_Task prompt_.
Your answer must be the exact lines below, starting with the line with "The height and width of the screenshot is (646, 987)." and going on through the line with "Image resolution: width=783", both included, with no pictures.

═══ Records for the task ═══

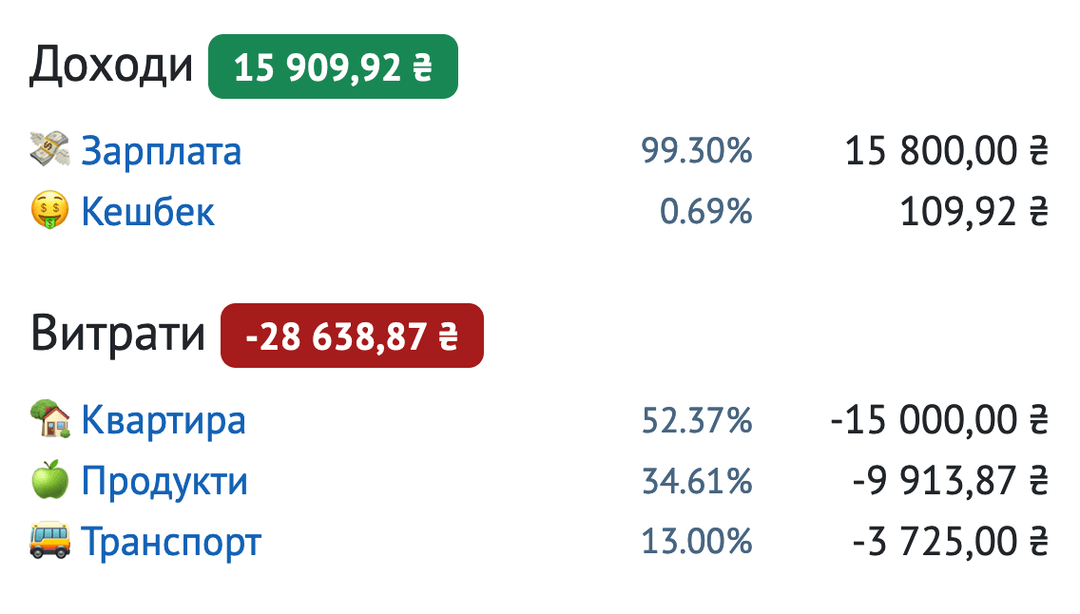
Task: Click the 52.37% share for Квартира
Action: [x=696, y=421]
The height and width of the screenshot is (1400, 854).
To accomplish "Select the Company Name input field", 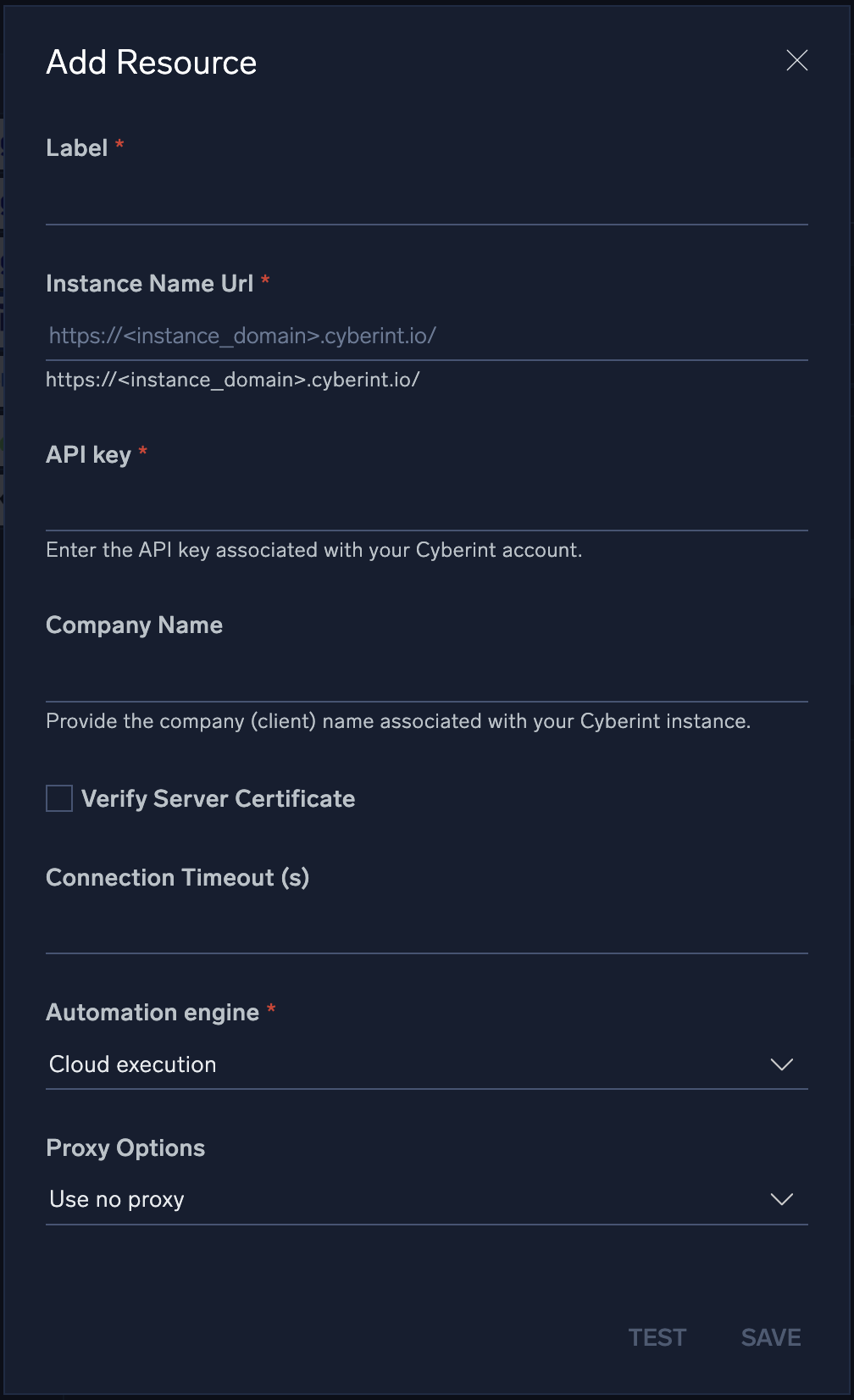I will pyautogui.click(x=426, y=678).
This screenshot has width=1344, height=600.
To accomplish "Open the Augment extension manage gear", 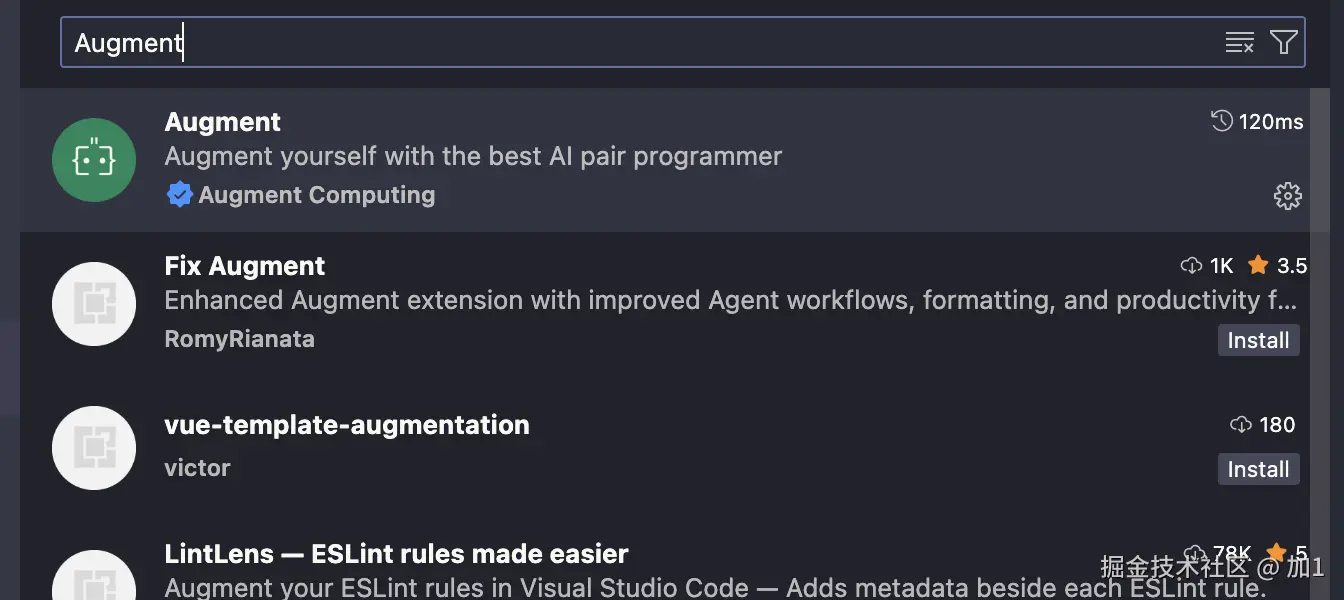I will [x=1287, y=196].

═══
═══ Records for the task ═══

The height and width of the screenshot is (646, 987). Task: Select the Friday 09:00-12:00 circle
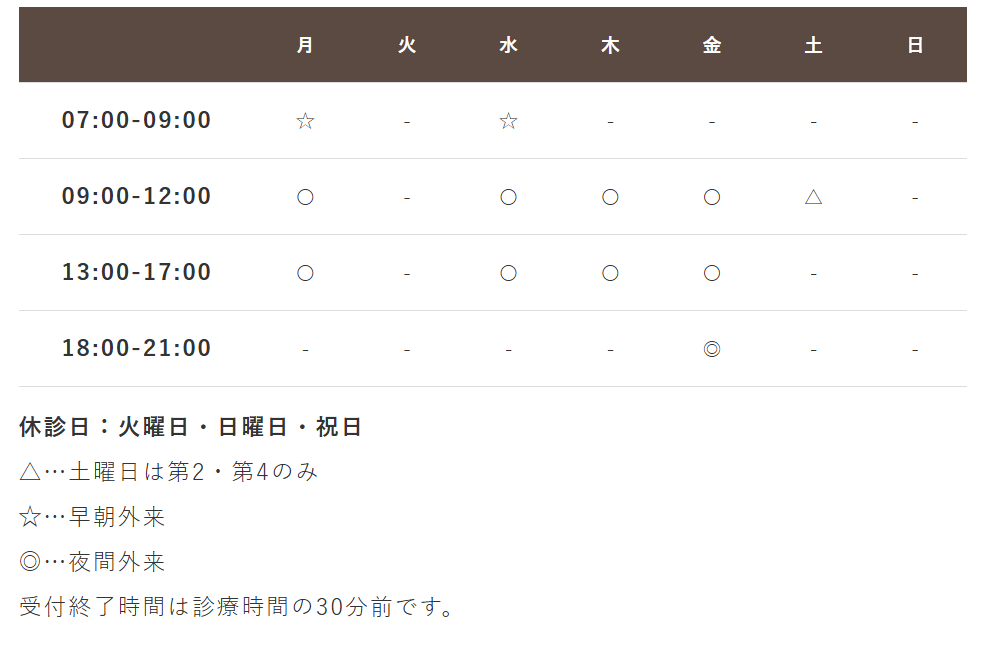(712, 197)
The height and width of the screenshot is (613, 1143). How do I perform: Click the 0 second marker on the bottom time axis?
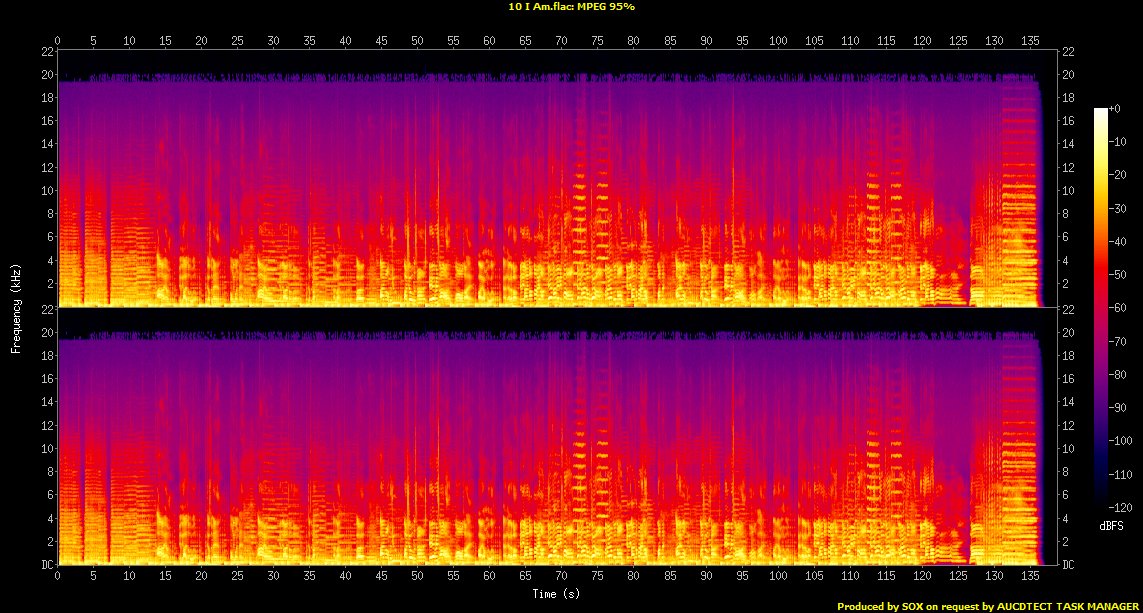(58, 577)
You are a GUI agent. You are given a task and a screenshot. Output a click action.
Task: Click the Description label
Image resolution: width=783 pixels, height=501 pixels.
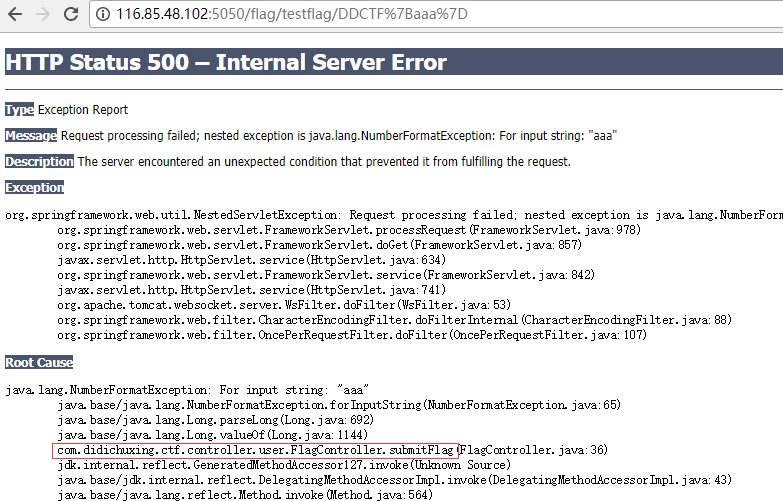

═══
═══ Records for the task ═══

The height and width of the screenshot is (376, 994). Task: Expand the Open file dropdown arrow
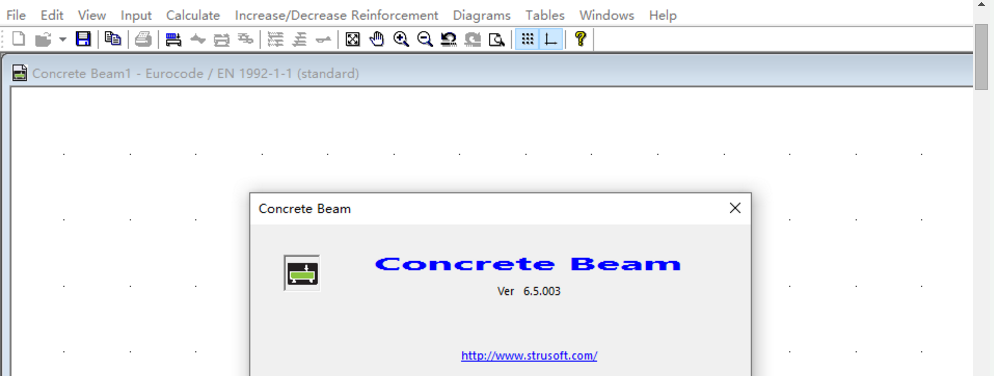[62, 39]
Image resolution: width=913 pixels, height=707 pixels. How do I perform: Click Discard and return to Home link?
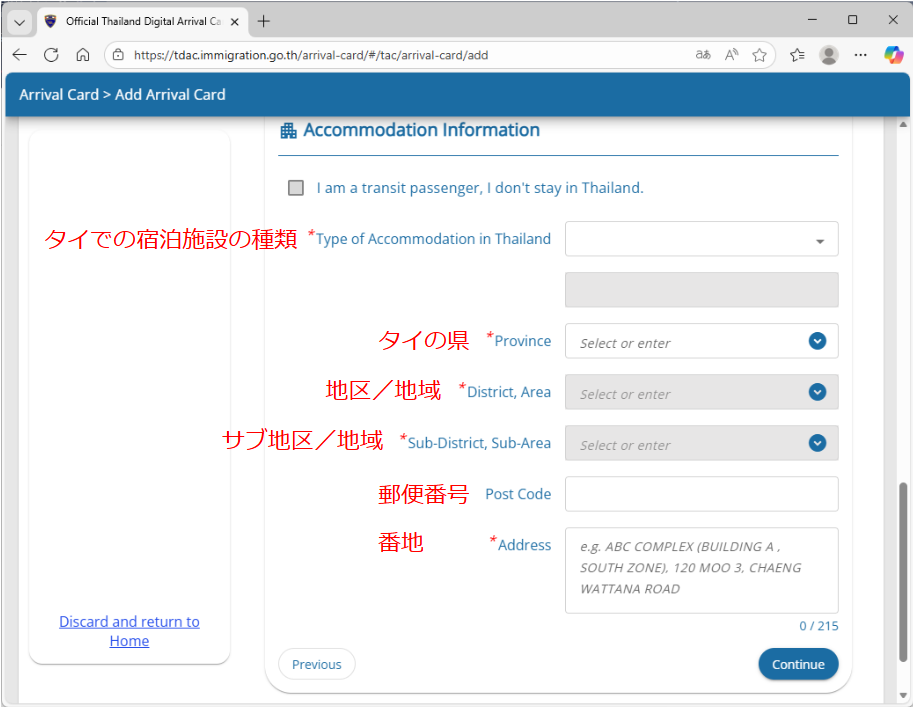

═══

_Written reply_.
The height and width of the screenshot is (646, 987). Task: Select the Friday 09:00-12:00 circle
(712, 197)
The height and width of the screenshot is (613, 1143). How do I perform: Click the 0 second marker on the bottom time axis?
(58, 577)
You are a GUI agent. You are given a task and a screenshot. Output a click action.
Task: Click the Description label
Image resolution: width=783 pixels, height=501 pixels.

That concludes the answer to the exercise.